Please note:
(1) "The assumption so far has been that the datasets in the evaluation
perfectly overlap both spatially and temporally"
>>> there is an exception. if "spatialGrid=user" in the config file, the
evaluation domain is specified by the user and both model/obs data are
interpolated onto the user-specified domain.
(2) "The assumption so far has been that the datasets in the evaluation
perfectly overlap both spatially and temporally"
>>> for temporally, there is a process to check data time steps of
individual data files (both for model and obs). If time steps are mixed (e.g.,
some in daily and some in monthly), the code temporally regrids the daily data
into monthly (interpolation in time is not allowed currently).
I am using exclusively the user-specified domain option to avoid a problem in
model data set; although SMHI (also NCAR) interpolated model data onto the same
domain, the long,lat values in individual netCDF files can vary because of
truncation error. This problem occurred both in the cordex africa (model
dataset prepared by SMHI) and narccap (prepared by NCAR).

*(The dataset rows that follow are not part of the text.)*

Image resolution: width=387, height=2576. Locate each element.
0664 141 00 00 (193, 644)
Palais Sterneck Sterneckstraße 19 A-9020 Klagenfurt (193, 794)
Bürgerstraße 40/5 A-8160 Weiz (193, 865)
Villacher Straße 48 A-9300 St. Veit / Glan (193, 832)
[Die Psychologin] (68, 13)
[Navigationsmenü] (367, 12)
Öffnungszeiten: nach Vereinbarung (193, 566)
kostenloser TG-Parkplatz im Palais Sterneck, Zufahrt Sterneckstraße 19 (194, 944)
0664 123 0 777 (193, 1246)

-----------------------------------------------------------------------------------------------------
Jinwon Kim
Dept. Atmospheric and Oceanic Sciences and
Joint Institute for Regional Earth System Science and Engineering
University of California, Los Angeles
Los Angeles, CA 90095-1565
________________________________________
From: [email protected] [[email protected]] on behalf of Michael Joyce
[[email protected]]
Sent: Tuesday, July 30, 2013 10:34 AM
To: dev
Subject: Re: OCW Refactoring and Subregions
Had a meeting with Paul. Here's the results.

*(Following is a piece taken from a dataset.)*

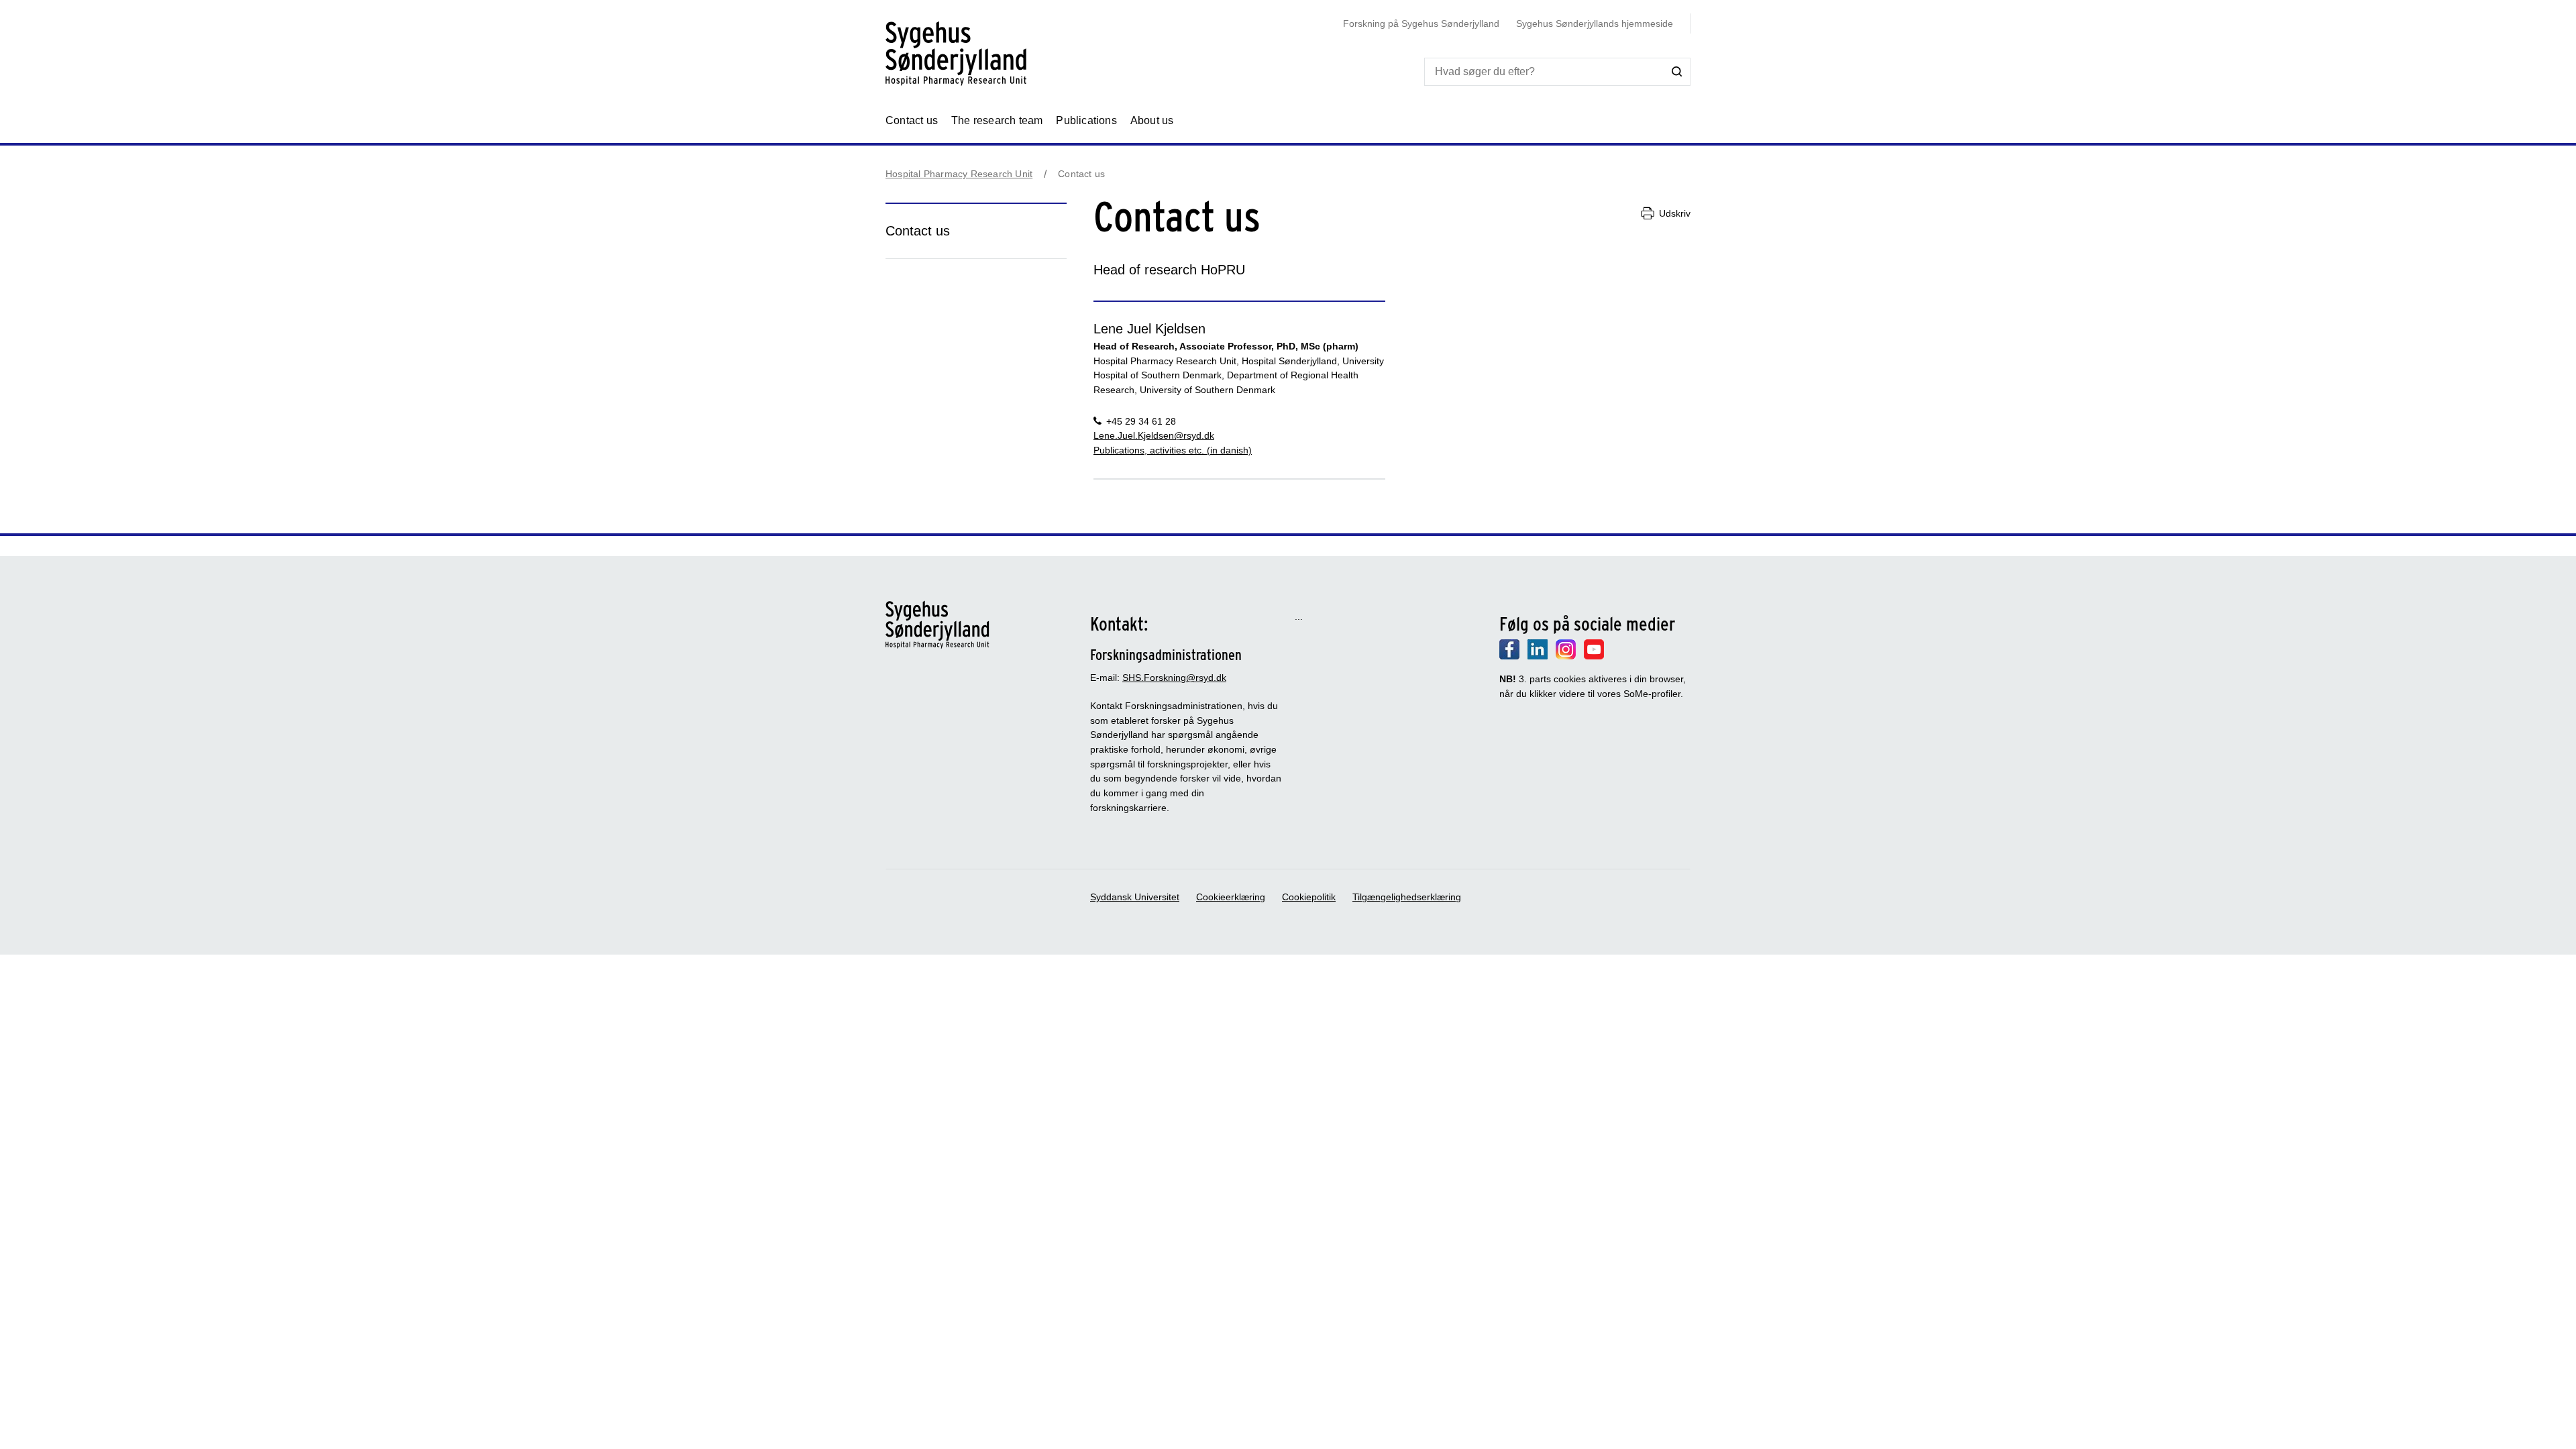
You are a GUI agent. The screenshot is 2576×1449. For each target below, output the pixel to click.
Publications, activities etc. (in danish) (1172, 450)
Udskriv (1674, 213)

Currently we haven't specified any region information in the pre-eval/eval
step. The assumption so far has been that the datasets in the evaluation
perfectly overlap both spatially and temporally, but there's been no check
for compliance or a prerequisite function in DatasetProcessor (DSP) that
does this operation (at least not that I'm aware of). An Evaluation is only
valid if the Datasets overlap perfectly both spatially and temporally. So
DSP needs a function that takes all the datasets and some bounding
information and spits out datasets with the correct overlaps (or an error
if the request isn't possible). To handle Subregions, the Evaluation
objectal will take an option subregions object that changes how the
evaluation is run.
If there aren't any subregions we end up with:
>>> results =
>>> [ # For a metric
>>> .... [ # For a target dataset
>>> .... .... # Results for the evaluation with the reference dataset
>>> .... ]
>>> ]
If there are subregions we end up with:
>>> results =
>>> [ # For a metric
>>> .... [ # For a target dataset
>>> .... .... [ # For a subregion
>>> .... .... .... # Result for a subregion of the target dataset with the
reference dataset
>>> .... .... ]
>>> .... ]
>>> ]
This means that we need to change a few things. Here's some pseudo-code
showing this:
Model-to-obs (no subregions)
>>> model = local.load("some/fake/path")
>>> obs = rcmed.getDataset(someParamIdOrWhateverWeUseToGrabObservations)
>>>
>>> DSP.regrid(model, obs) # I'm not sure what the exact format that we
use for this, but you get the idea)
>>> model, obs = DSP.subset(evalRegion, [model, obs]) # Here evalRegion
contains the spatial/temporal bounds for the evaluation
>>>
>>> eval = Evaluation(model, obs, Bias()) # Reference dataset, target
dataset, and metric(s)
>>> eval.run()
Model-to-obs (with subregions)
Here we add subregions. A subregion is effectively a spatial bound to run
on the evaluation. We don't necessarily need to create a new class for
this, but we need to agree on a way of passing this information. I think
the best way to handle this is that each subregion is a list of [latMin,
lonMin, latMax, lonMax]. This gives us:
subregionBounds = [[latMin, lonMin, latMax, lonMax], [latMin, lonMin,
latMax, lonMax], ...]
The evaluation is then run over each subregion. For a subregion to be valid
it must be a subset of the evalRegion that the Evaluation is run over.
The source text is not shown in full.